Closed mar-v-in closed 3 months ago
@mar-v-in Please make a merge request on https://github.com/opencompany/awesome-open-company/blob/master/README.md with your proposed change.
Please see advice above. IMHO I've not seen conflicts between the relicensing and being open to some extent.
This page says Open Source: https://github.com/opencompany/awesome-open-company?tab=readme-ov-file#what-is-an-open-company
Open Source is defined here: https://opensource.org/osd
Sentry's software is not Open Source. It is source available. There is an initiative to brand as fair source: https://github.com/fairsource/fair.io
Sentry's software is not Open Source.
May I ask which item in the definition is not met?
Anyone should be able to run Sentry for themselves or their business
According to the post, this one of their goals is satisfied after relicensing.
Anyone should be able to run Sentry for themselves or their business
According to the post, this one of their goals is satisfied after relicensing.
It depends what your business does as there are restrictions. The Open Source Definition is very clear and Sentry itself rightly and clearly indicates that it's not Open Source.
https://glitchtip.com/ is an alternative to Sentry that uses the same APIs and is Open Source (https://gitlab.com/glitchtip/glitchtip-backend: license MIT).

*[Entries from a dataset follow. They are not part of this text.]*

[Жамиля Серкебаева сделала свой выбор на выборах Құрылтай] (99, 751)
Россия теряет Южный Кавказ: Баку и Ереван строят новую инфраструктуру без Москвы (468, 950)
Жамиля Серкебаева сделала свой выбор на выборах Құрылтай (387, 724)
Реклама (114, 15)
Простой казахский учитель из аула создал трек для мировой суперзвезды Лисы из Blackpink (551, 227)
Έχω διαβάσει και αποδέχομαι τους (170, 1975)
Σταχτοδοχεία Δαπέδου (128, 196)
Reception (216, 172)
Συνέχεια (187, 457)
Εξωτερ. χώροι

I highly recommend them.
https://github.com/opencompany/awesome-open-company is not specifically about Open Source. For example, you have Atlassian with an "Openness Pledge", while their software is proprietary (and increasingly SaaS only)
"being open to some extent" is a pretty ambiguous if used as a definition, so it's expected to have some debates :-)

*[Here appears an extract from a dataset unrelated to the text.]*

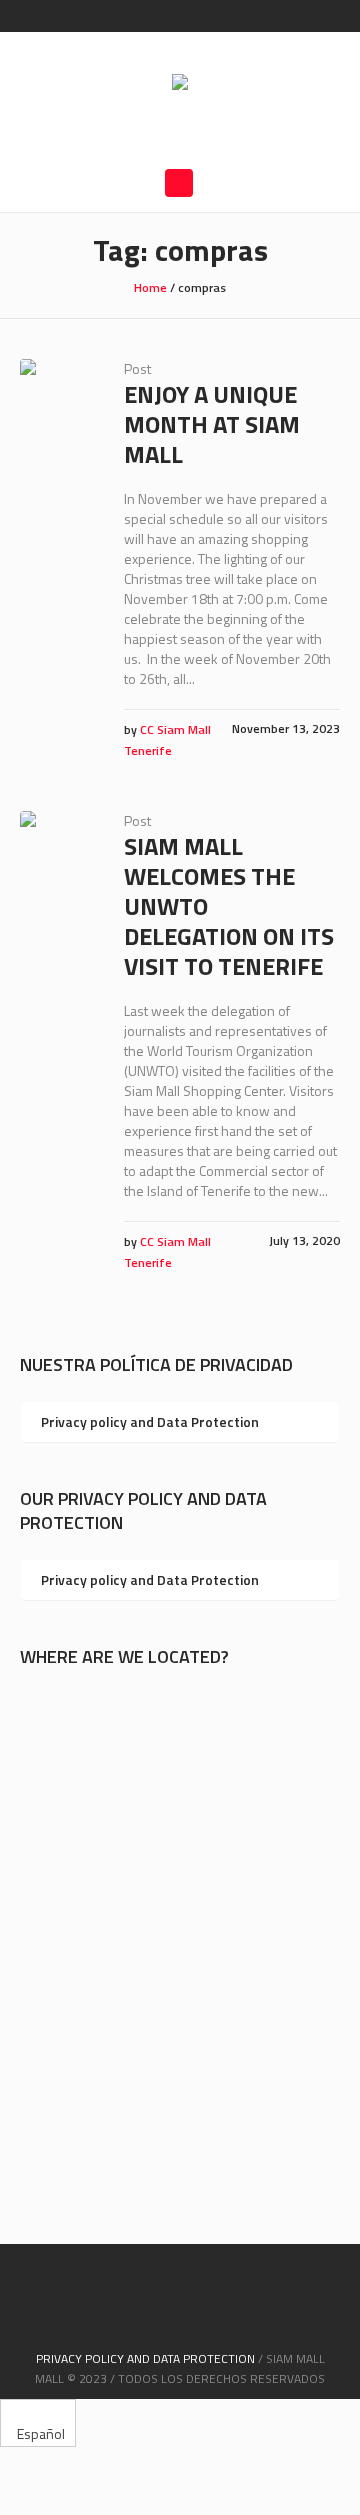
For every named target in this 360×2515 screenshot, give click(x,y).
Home (150, 287)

Promoting interesting companies that are "open to some extent" has value. Just please don't misrepresent the very clear "Open Source" brand for software. You can use "source available" or other terms.
Thanks for sharing the alternatives. I've no problem to see the relicensing article listed above the current "Driven by OS" link in the table, so that viewers can judge by themselves how open Sentry is.